Chris Skinner, a markets commentator and author of several financial publications including Digital Bank, Value Web, and Digital Human, has concluded that decentralised cryptocurrencies are truly a PEST to the established banking and governmental system. While that may not be in itself original, his development of thought behind the acronym PEST – Political, Economic, Social, Technology change – is concise and relevant at a time when nations are adopting blockchain solutions.
— Citadel Advantage (@StanleyEpstein) October 26, 2019
Skinner’s approach is to take a snapshot of our present situation in that “Governments (Political) control Societies (Social) through Money (Economic), which is changing fundamentally thanks to The Internet (Technology)” and correctly identifies that money lies at the heart of controlling populations, with technology acting as the key in either maintaining or breaking that control.
Friction and Harmony
For clarification, Skinner talks about the role of cryptocurrencies in achieving radical change and cites bitcoin (BTC) as “…money (Economic) through the network (Technology) so that anyone (Social) can trade without government (Politics).”
While these sentiments have been recognised for some time, Skinner’s thoughts crystallise how PEST’s “…four elements are in constant friction and harmony” for both governing structures and individuals alike.

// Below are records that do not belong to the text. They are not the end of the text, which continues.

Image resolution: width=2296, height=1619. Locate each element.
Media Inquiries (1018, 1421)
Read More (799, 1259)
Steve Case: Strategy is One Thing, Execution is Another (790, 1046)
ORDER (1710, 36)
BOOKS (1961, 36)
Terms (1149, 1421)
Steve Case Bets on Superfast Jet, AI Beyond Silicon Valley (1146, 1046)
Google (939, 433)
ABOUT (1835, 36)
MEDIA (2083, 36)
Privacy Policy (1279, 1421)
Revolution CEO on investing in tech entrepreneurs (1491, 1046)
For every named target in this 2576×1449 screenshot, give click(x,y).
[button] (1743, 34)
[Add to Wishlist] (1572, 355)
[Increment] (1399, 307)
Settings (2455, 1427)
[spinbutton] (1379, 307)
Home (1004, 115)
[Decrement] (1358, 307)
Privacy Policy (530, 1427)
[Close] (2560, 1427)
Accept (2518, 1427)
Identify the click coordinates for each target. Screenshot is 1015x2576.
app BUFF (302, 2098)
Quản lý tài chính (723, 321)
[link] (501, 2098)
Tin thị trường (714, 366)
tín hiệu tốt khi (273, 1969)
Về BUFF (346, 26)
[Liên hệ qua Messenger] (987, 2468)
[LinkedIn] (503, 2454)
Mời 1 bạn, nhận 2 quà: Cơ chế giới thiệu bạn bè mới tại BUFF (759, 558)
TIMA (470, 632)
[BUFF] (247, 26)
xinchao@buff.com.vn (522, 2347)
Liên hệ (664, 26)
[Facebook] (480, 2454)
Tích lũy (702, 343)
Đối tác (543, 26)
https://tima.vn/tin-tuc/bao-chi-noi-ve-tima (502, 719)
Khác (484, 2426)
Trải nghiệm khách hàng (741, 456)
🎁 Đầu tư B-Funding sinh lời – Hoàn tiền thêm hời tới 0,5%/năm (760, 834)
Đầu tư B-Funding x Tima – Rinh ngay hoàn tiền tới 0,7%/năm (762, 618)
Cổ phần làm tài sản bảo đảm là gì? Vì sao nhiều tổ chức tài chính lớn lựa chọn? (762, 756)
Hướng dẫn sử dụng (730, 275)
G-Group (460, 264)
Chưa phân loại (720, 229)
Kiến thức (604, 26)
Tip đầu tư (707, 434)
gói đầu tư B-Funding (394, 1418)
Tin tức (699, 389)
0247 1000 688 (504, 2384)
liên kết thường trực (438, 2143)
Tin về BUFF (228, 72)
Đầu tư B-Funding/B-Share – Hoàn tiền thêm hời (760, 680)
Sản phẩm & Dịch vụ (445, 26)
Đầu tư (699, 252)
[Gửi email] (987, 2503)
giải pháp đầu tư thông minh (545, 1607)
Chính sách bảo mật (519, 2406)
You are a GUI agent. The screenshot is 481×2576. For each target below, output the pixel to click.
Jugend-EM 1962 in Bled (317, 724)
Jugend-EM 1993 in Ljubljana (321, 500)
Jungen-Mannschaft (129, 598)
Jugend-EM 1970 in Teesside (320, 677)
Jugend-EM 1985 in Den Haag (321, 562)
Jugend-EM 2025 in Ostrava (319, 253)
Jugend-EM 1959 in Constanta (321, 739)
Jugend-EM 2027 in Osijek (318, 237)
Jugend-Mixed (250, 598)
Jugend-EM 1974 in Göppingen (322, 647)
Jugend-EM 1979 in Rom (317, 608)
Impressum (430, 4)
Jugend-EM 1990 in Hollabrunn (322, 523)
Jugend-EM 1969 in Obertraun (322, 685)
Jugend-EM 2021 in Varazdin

An example of a PEST harmony, from a governmental perspective at least, was laid out last week by China President Xi Jingping who according to Xinhua news outlet inferred that the CPC Central Committee must “…clarify the main direction…” as “It is necessary to accelerate the development of blockchain technology and industrial innovation, and actively promote the development of blockchain and economic and social integration.“
The presidential endorsement was reportedly quickly followed by a proposal of a law on cryptography being passed by the 13th National Peoples’ Congress designed to keep control of all blockchain development and application within the realms of the Chinese state.
While China’s approach is a timely example of a political response to the inevitable economic and social friction posed by a disruptive technology such as blockchain, Skinner’s PEST analysis is likely to stand the test of time regardless of the geographical area or any predominant ideology.